Pero, ¿podemos leer Poeta ciego más allá de todos estos movimientos? Mal que mal, nos hemos acostumbrado a leer a Bellatin fuera de cualquier lugar, en una especie de limbo americano que puede quedar en cualquier parte y que es casi un lugar común. Sí, ya sabemos que Bellatin esquiva con peculiar habilidad la idea de una lengua nacional para revertirla como un escombro o una amenaza en sus libros. Por ejemplo, Salón de belleza evade cualquier idea de una localización específica para ofrecer su fábula como un espejo más amplio de ese moridero que fue la aparición del SIDA a fines de la década del ochenta. Aún así, esa poética trabaja desde el sabotaje de la idea de un lugar, como si debajo del mapa de América habitara un reverso donde esas distancias están puestas en suspenso por la complicidad de una lengua quizás quebrada. Aquello complejiza la experiencia de la lectura: estamos ante una obra donde habitan de modo inesperado los fantasmas –a veces cómodamente intercambiables– de Cronenberg y Arguedas, de Cornell y Tanizaki. Pero esos ecos jamás aparecen de modo sintético sino apenas se esbozan como las hilachas rasgadas de una tapiz muchas veces tenebrosa.
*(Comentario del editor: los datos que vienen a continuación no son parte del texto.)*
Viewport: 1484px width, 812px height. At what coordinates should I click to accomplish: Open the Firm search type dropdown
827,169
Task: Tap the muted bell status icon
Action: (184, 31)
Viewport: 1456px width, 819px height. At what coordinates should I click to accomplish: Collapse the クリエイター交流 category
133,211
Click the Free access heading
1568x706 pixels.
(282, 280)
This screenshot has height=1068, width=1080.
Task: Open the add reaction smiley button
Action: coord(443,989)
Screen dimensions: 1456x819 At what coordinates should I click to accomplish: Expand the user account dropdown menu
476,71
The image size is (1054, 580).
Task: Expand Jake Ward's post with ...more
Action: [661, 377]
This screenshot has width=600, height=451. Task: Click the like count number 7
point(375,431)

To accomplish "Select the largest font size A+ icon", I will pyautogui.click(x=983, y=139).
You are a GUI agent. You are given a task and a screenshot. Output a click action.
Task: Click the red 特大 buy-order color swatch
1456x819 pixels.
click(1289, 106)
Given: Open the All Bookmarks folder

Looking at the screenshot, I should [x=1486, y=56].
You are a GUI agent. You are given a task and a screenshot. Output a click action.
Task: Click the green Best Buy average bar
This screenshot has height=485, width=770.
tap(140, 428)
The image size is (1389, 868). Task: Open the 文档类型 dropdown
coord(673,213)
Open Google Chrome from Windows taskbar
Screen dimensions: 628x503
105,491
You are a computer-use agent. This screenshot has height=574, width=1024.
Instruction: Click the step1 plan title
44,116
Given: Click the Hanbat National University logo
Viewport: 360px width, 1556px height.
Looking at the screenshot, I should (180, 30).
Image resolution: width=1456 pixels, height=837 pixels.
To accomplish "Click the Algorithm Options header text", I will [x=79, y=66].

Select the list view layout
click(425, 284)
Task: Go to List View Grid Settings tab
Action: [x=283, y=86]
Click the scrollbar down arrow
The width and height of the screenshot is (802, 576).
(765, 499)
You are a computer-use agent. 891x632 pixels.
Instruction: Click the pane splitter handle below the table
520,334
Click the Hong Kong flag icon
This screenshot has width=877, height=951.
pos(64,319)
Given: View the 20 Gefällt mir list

Poeta ciego juega con aquello pero lo evade de un modo menos confuso: es quizás uno de los  libros de Bellatin más localizable si se lo lee desde cierta clave política. Aquello se debe a que la secta del Poeta Ciego bien puede ser un grupo de ultraizquierda o una facción mutante o mutada del mismo, una célula encerrada sobre sí, sobre la condición frágil de la autoridad de su ideario. Están ahí las vidas individuales suprimidas en la estructura jerárquica, los nombres cancelados por el alias –el Pedagogo Boris, la Extranjera Anna, la Doctora Virginia–, la fragilidad de un sistema de creencias que ordena el universo y que descompone la experiencia del sujeto en espacios compartimentados. Claro, la novela no se ocupa de Sendero Luminoso o de algún grupo parecido directamente, pero habría que leerla como un abordaje paródico de aquello, una investigación en los lazos posibles –algo parecido a una asfixia, algo parecido a un juego de caza y exterminio– de una ideología que se ha dejado de dialogar para volverse una verdad. Así, en un espacio cultural como el latinoamericano, donde las relaciones entre fe y política son tan turbias como inestables, nos importa de la novela esa descripción pormenorizada de relaciones verticales de la mismas como si fueran una sola cosa, pero también los modos en que la sociabilidad se escinde en aras del culto a la personalidad y la presencia escatológica de una serie de rituales que ordenan la vida de los miembros. Se trata de una máquina narrativa cuya principal avería es la oquedad. Su lengua despojada y casi precisa, está vacía y puede ser llenada con fantasmas de todo tipo. Acá esos fantasmas son el alfabeto de una violencia ciega y de una verdad que no admite razonamientos. Eso sirve para la construcción de un imaginario que funciona como farsa: nombres que transforman en alias, libros de texto que son la excusa para la masacre, una colección de formalidades y rituales, de declaraciones de verdad vacías que se van degradando hasta perder su significado.

Gracias a aquello, Poeta ciego puede ser leída como un comentario de cierta novela política latinoamericana donde se expone como dos o tres cosas, que acaso son la misma: una versión deforme y reversa de la novela del dictador, que también exhibe aquella novela de la guerrilla que nunca ha cuajado como tropo u obsesión. Lo que me importa es que quizás esto nos obliga a releer a su autor más allá de todos esos tópicos que su fuga hacia adelante (hacia el futuro incierto del arte o del libro) parece haber soslayado. Aquello nos devuelve a la urgencia que sus libros siempre han tenido. Pero ahí también yace una trampa: donde podría aparecer la tragedia se intercalan la comedia y la melancolía. La parodia parece inundarlo todo: parodia del cuerpo, pero también del dogma y del paisaje. Esto hace que leamos Poeta Ciego como un mero artefacto o ready made (o como una versión previa de los mismos) sino que pensemos en cómo devolver ese relato a un territorio precario que tal vez explica de modo precario también, haciéndose cargo de sus destellos, de sus tramas hechas jirones. Está ahí una iluminación que nunca llega, una revelación vacía como el estruendo de una bomba que detona en un lugar abandonado, sin que nadie la vea.